Instructions for the task. Continue the article on the New Jersey Firefighters Mutual Benevolent Association from its final sentence onward. The data that follows the article is not part of it.

Excerpt.
***

Labor union in the New Jersey

The New Jersey Firefighters Mutual Benevolent Association (FMBA) is a labor union representing paid full-time firefighters and emergency medical services personnel in the U.S. state of New Jersey. Established in 1897, the organization is New Jersey's largest independent union for career fire and emergency services personnel. The union advocates for labor rights, public safety legislation, retirement benefits, and workplace wellness.

==History==
The New Jersey Firefighters Mutual Benevolent Association (FMBA) was established at the first annual convention on December 11, 1897, in Jersey City, New Jersey, by six original member locals: Jersey City, Paterson, Hoboken, Newark, Trenton and Camden. By 1907, the union had grown to 12 local chapters. As of 2026, the FMBA has over 6,500 members and 107 locals across every county in New Jersey.

==Leadership==
The New Jersey Firefighters Mutual Benevolent Association is headquartered in Rahway, New Jersey. The FMBA is led by an elected president, currently Eddie Donnelly since 2013. As of 2025, the union has over $1.7 million in assets and accrues approximately $2 million in annual revenue.

***

Given data.
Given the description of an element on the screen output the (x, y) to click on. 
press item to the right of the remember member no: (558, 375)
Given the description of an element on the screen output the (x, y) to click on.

***

Answer to this task.
==Political advocacy==
Described by the New Jersey Globe as "a prominent player in state politics," the FMBA frequently endorses political candidates in New Jersey, and operates a political action committee (PAC). The union endorsed First Lady Tammy Murphy in the 2024 United States Senate election in New Jersey. FMBA endorsed Mikie Sherrill in the 2025 gubernatorial election. The union endorsed Joseph N. DiVincenzo Jr. for Essex County Executive in 2026.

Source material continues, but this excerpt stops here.